Sintiéndolo mucho, El reino del lenguaje no es el anunciado testamento literario sino los restos mortales del gran Tom Wolfe (Virginia, 1930-Nueva York, 2018), paseados sin necesidad ni pudor. Se publicó en inglés, cierto, un año antes de su muerte, pero no deja de ser un borrador presentable antes que un libro acabado, con incoherencias, desequilibrios, repeticiones, anuncios sin consecuencias y bosquejos de rápido carboncillo y que el último y por eso más exquisito dandi de las letras americanas no se permitiría antes así como así. Creo, incluso, que más que una obra inacabada este es un proyecto abandonado y recuperado.

Como hiciera en sus títulos más célebres el maestro del Nuevo Periodismo desmontando mitos contemporáneos (el paraíso hippy, el éxito yuppie, la izquierda exquisita o los gurús del arte y la arquitectura modernas), Wolfe reservaba un dardo para el lingüista Noam Chomsky (Filadelfia, 1928), Padre Creador de la teoría generativista, el Noé que salva a la lingüística de las aguas del arcaísmo precientífico subiéndola al arca de las ciencias duras. Algo nos dice que ambos tenían presente y se ayudarían en el proyecto, interesados quizá en la criatura. Habrá horas de entrevistas inéditas que asoman en las penúltimas páginas. Pero en algún momento se cansarían de apuntar el tiro y de sostener la diana.

Es entonces cuando Wolfe, pienso, debió de abandonar el proyecto, para recuperarlo después in extremis. Ese súbito desinterés que le supongo coincidiría con la palinodia chomskiana, cuando se retracta y deja en descubierto a no pocos discípulos, a raíz de un descubrimiento que trastocaba sus teorías de una gramática humana universal, las estructuras profundas del lenguaje que sería posible recuperar hasta su fundamento.

Así, en 2005 Daniel L. Everett publica una investigación sobre la lengua de los indios pirahã, cuyas peculiaridades contradicen la universalidad de la gramática y de la adquisición del lenguaje. Cuando, en lugar de negar a Everett, Chomsky termina señalando a algunos de sus propios seguidores por haber exagerado el desarrollo de sus tesis, la tensión que justificaba el proyecto de Wolfe se relaja.
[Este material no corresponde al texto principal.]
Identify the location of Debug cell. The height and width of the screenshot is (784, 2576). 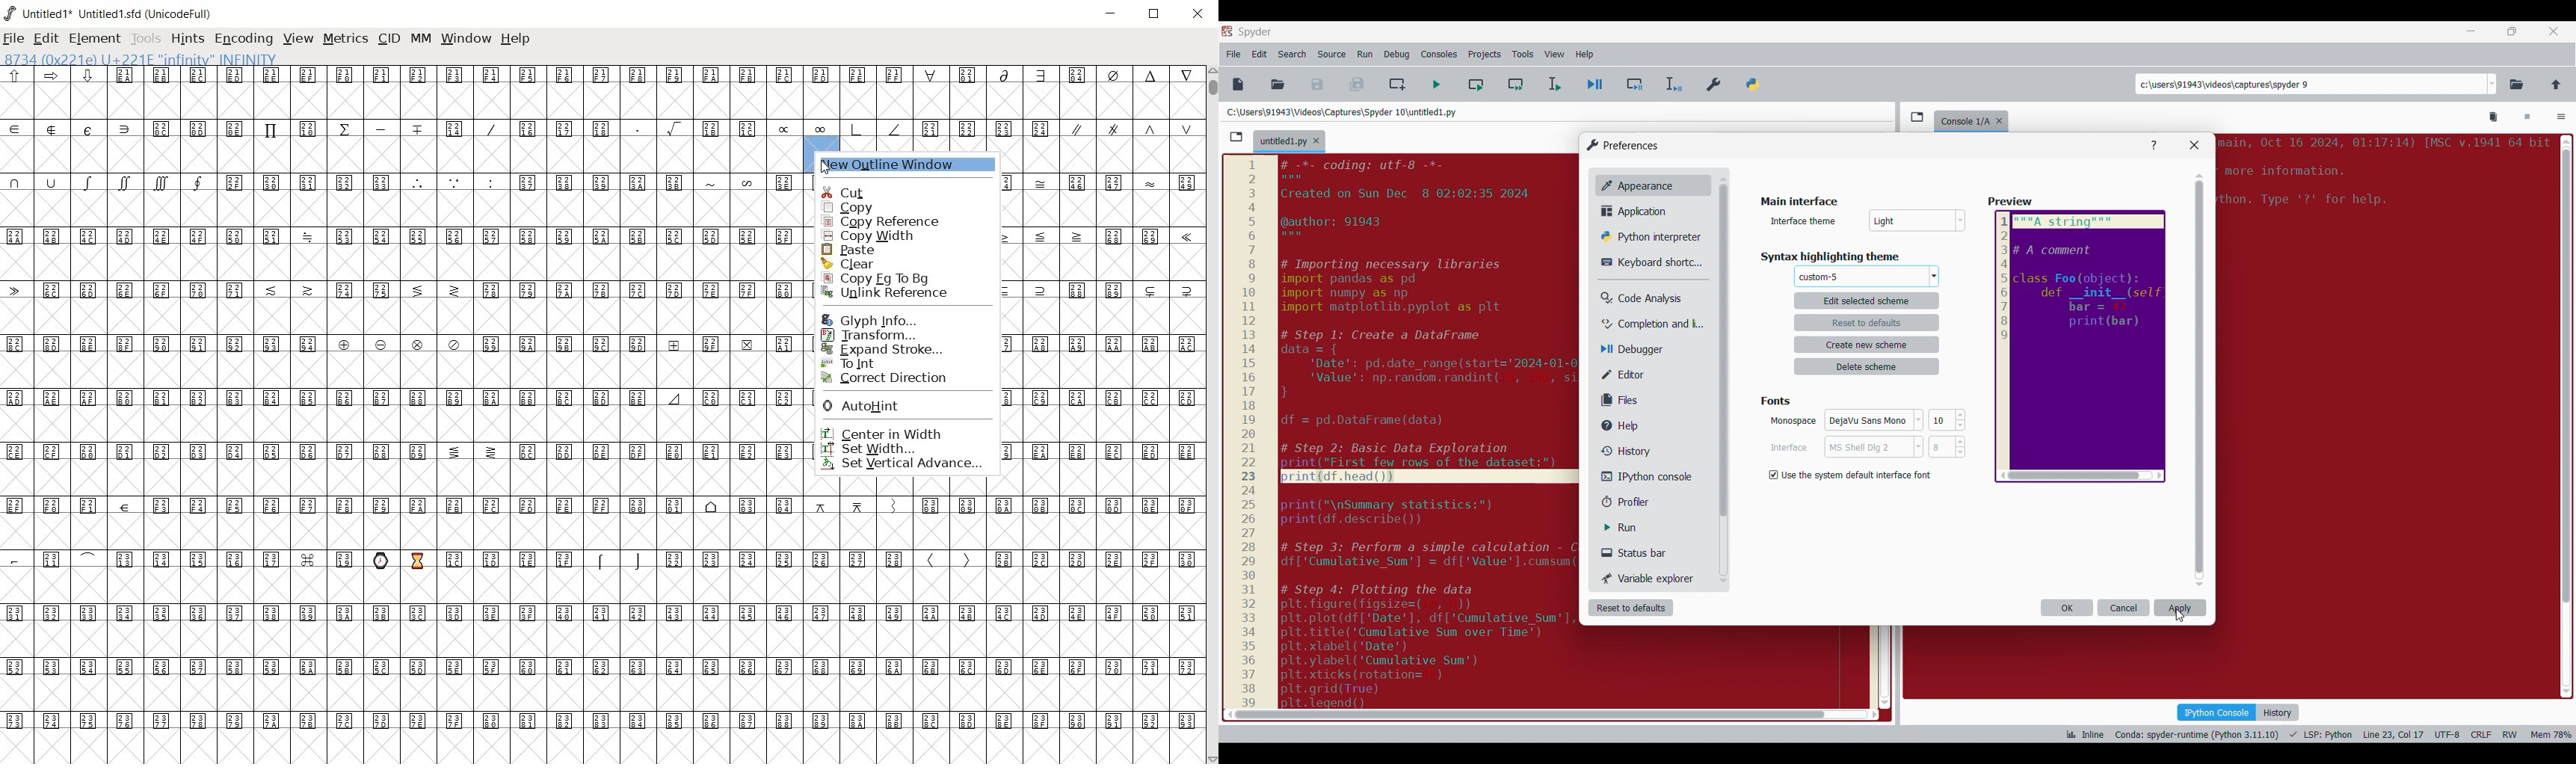
(1635, 84).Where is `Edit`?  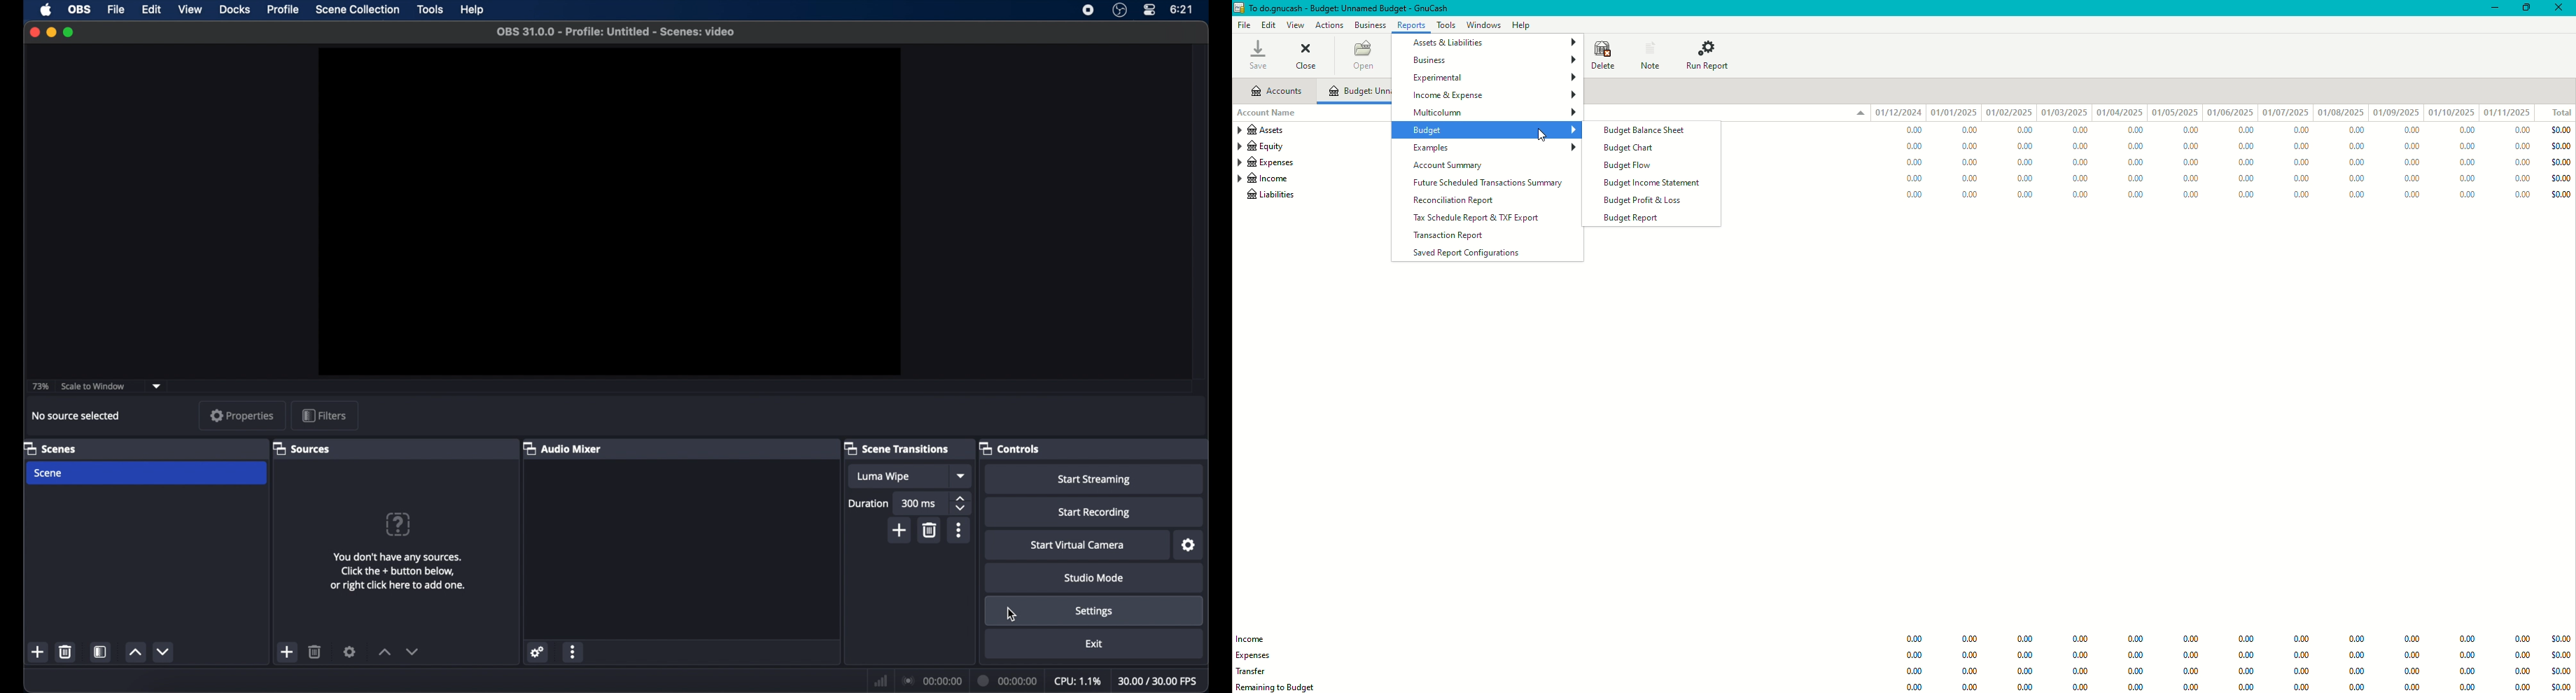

Lo que las teorías postmodernas habían intentado en vano lo conseguía este lingüista misionero armado de un humilde cazamariposas: el trabajo de campo, el viejo empirismo que Chomsky despreciaba desde su altura prometeica.

Pero tampoco se engañen, nos advierte Wolfe, viejo lobo: lo de 2005 no fue una rendición, sino la añagaza postrera del viejo zorro para hurtarle el bulto a sus críticos haciéndose el muerto, inmolando el alma de su obra para salvarle por los siglos el cuerpo.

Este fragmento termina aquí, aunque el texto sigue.